Die Verbundbildung mit anderen Rechtsträgern ermöglicht auch in Sozialunternehmen eine Ressourcenoptimierung und stärkt die Verhandlungsposition. Oft bleibt der Wunsch danach aber unerfüllt, da die Mitgliedschaft in verschiedenen Zusatzversorgungskassen einen Strich durch die Rechnung macht.
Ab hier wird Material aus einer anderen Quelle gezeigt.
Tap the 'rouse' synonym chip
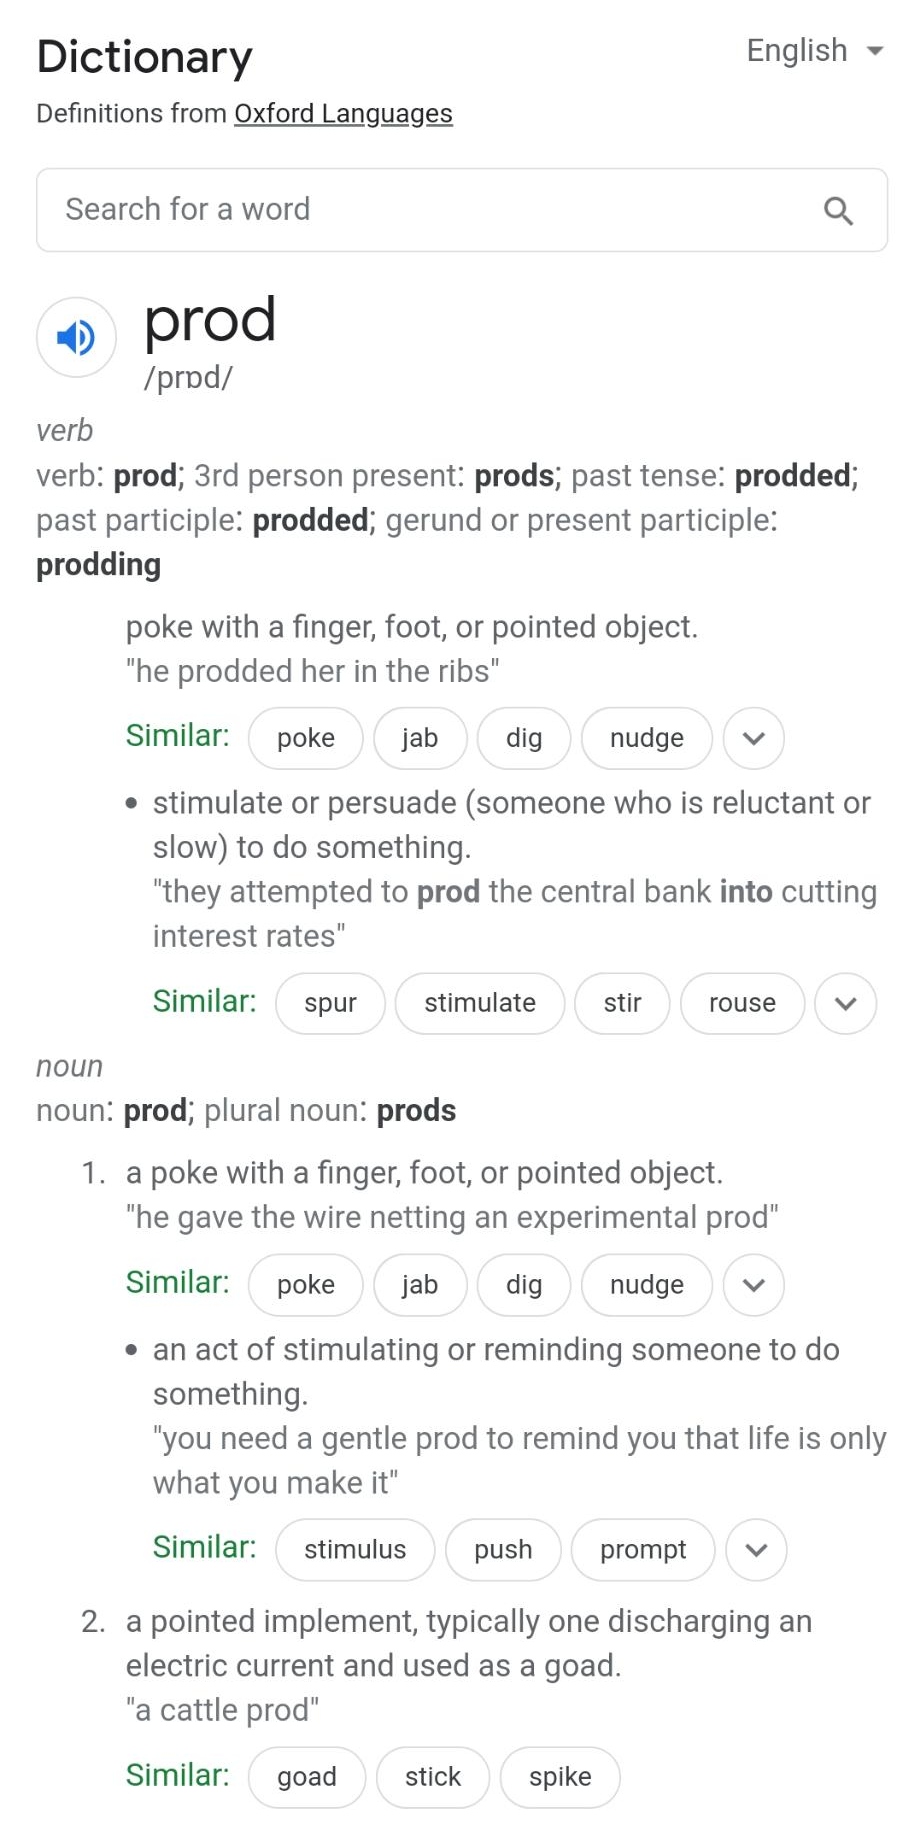Image resolution: width=923 pixels, height=1843 pixels. [x=742, y=1003]
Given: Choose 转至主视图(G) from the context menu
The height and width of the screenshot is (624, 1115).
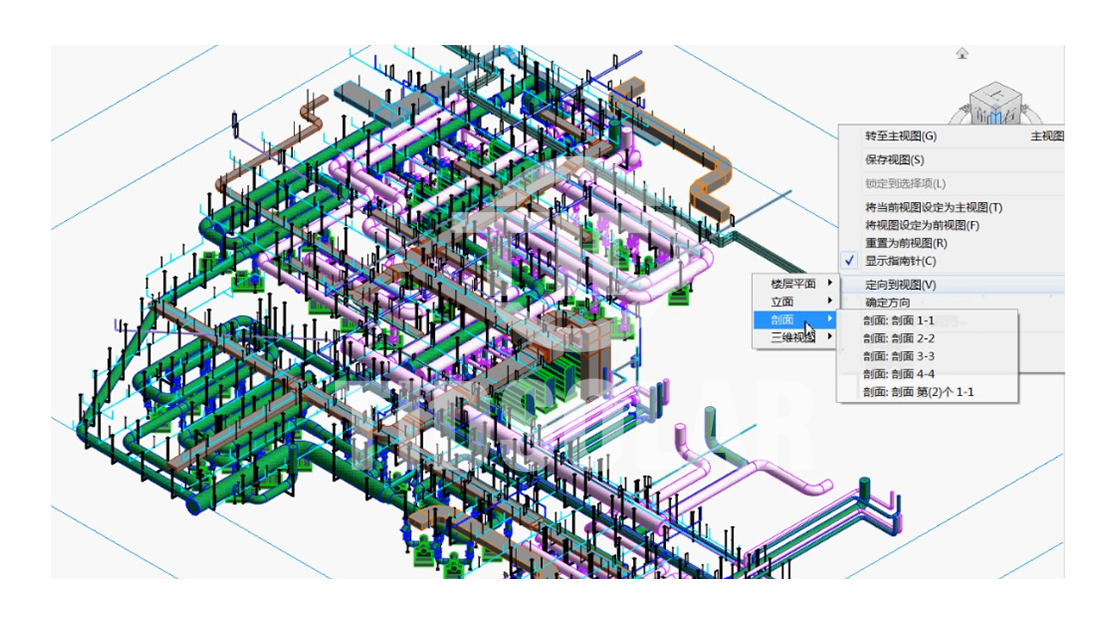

Zusatzversorgung in der Sozialwirtschaft
Arbeitgeber der Sozialwirtschaft, seien es kirchliche oder freigemeinnützige, gewähren ihren Mitarbeitenden mehrheitlich eine zusätzliche Alters- und Hinterbliebenenversorgung. Die Verpflichtung hierzu ergibt sich entweder aus den tarifvertraglichen Regelungen oder den entsprechenden kirchlichen Arbeitsvertragsrichtlinien. Sichergestellt wird diese Form der betrieblichen Altersversorgung über eine Mitgliedschaft bei einer Zusatzversorgungskasse. Der Markt der Zusatzversorgungskassen ist dabei recht überschaubar. Es gibt verschiedene Kassen für evangelische und katholische Arbeitgeber sowie auch diverse kommunale Versorgungskassen und die Versorgungsanstalt des Bundes und der Länder (VBL).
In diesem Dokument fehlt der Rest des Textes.